◆ **Отрывок**:

- - - -

Одним из самых выдающихся представителей этой школы был, после
Антисфена, Диоген, присвоивший себе прозвище Kyon - "пес"; на гробнице его
действительно можно было видеть собаку, высеченную из паросского мрамора.
Диоген отличался великой и горячей любовью к человеку; все его существо было
проникнуто истинно гуманным пониманием людей, но столь же велика была
беспощадность, с которой он низводил и попирал все, чему свято поклонялись
его современники. Он иронически относился к ужасу, который охватывал его
современников в театре во время рассказа о трапезе Фиеста или о
кровосмесительной связи Эдипа со своей матерью; свою насмешку он объяснял
тем, что в антропофагии, мол, нет ничего плохого, ибо мясо человека вовсе не
занимает привилегированного положения к мясу других животных, и в
кровосмесительной связи нет беды и не должно быть страдания, доказательством
и поучительным примером чему могут послужить наши домашние животные.
Мегарская школа и школа киников являли много родственных черт. Но не была ли
Мегара неудачной соперницей Афин? На заре своих дней Мегара обещала много:
она основала Византию и вторую, гиблейскую Мегару в Сицилии, но вскоре в
стране возникли внутренние раздоры, от которых она пострадала и быстро дошла
до полного упадка, в то время как Афины опередили ее во всех отношениях.
Грубые мужицкие остроты получили в Афинах название "мегарских шуток". Много
характерных и особенно показательных для мегарской философии черт
объясняются именно завистью, впитанной с молоком матери. Мегарская
философия, как и философия киническая, отличалась крайним номинализмом,
диаметрально противоположным реализму идей у Платона.
Выдающимся представителем этой школы был Стильпон из Мегары, о котором
рассказывают следующий характерный анекдот: однажды, увидя на одной из башен
Акрополя в Афинах дивное изваяние Паллады - творение Фидия, - Стильпон
высказал чисто мегарское замечание, что это-де дочь не Зевса, а Фидия. Эта
шутка как нельзя лучше показывает, каков был дух мегарского мышления.
Стильпон учил, что родовые понятия лишены реальности и объективной
значимости, и поэтому, если кто-нибудь говорит о "человеке", то говорит ни о
ком, ибо не указывает (<греч.>) (ни того, ни другого). Плутарх
приписывает Стильпону изречение (<греч.>), то есть что один о другом
ничего высказать не может. Родственным учению Стильпона было и учение
Антисфена. Старейшим же представителем такого образования суждений можно,
по-видимому, считать Антифона из Рамноса, софиста и современника Сократа;
одно из его дошедших до нас изречений гласит: "Длину глазами не видит и
духом не познает тот, кто воспринимает какой-либо длинный предмет". Из этого
изречения мы ясно видим полное отрицание субстанциальности за родовыми
понятиями. Правда, такое своеобразное суждение лишает платоновские идеи их
первоосновы, ибо Платон придает именно идеям вечную, незыблемую значимость и
непреходящее бытие, тогда как "действительное" и "множественное" не что
иное, как преходящие отражения идей. Кинико-мегарский критицизм, так же стоя
на точке зрения реальности, разлагает родовые понятия на nomina чисто
казуистические и дескриптивные, лишая их тем самым какой-либо
субстанциальности. Ударение переносится на индивидуальную вещь.

- - - -

◆ **Исходные записи**:
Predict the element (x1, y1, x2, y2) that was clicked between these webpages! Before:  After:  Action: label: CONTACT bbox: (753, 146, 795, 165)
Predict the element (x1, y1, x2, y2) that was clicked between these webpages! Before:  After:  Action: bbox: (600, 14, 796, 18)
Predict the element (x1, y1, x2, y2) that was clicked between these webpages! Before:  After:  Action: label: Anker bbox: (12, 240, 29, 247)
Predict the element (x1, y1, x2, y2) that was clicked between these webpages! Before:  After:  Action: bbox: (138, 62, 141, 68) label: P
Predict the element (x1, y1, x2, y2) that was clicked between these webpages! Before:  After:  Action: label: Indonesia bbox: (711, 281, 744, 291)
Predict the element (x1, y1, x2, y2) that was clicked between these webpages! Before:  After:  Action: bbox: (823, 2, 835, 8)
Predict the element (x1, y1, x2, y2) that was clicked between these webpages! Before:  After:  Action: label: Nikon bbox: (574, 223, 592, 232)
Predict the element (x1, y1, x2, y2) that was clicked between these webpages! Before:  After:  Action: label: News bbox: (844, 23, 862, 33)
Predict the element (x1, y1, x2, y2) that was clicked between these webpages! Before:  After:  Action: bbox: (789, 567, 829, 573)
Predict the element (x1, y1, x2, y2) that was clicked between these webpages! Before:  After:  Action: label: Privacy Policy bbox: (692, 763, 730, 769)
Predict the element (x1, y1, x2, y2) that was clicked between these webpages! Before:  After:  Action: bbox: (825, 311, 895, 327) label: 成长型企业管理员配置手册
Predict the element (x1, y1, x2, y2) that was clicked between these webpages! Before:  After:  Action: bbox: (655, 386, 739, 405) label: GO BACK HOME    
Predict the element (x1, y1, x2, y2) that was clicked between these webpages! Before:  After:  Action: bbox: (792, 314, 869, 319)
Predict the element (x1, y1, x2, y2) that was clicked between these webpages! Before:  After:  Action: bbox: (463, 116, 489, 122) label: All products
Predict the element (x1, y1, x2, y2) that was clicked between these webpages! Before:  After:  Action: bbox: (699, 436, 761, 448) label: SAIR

- - - -

◆ **Задание**: Перепишите из отрывка без изменений часть от слов "Диоген отличался великой" до слов "наши домашние животные." включительно.

◆ **Ваше решение**:
Диоген отличался великой и горячей любовью к человеку; все его существо было
проникнуто истинно гуманным пониманием людей, но столь же велика была
беспощадность, с которой он низводил и попирал все, чему свято поклонялись
его современники. Он иронически относился к ужасу, который охватывал его
современников в театре во время рассказа о трапезе Фиеста или о
кровосмесительной связи Эдипа со своей матерью; свою насмешку он объяснял
тем, что в антропофагии, мол, нет ничего плохого, ибо мясо человека вовсе не
занимает привилегированного положения к мясу других животных, и в
кровосмесительной связи нет беды и не должно быть страдания, доказательством
и поучительным примером чему могут послужить наши домашние животные.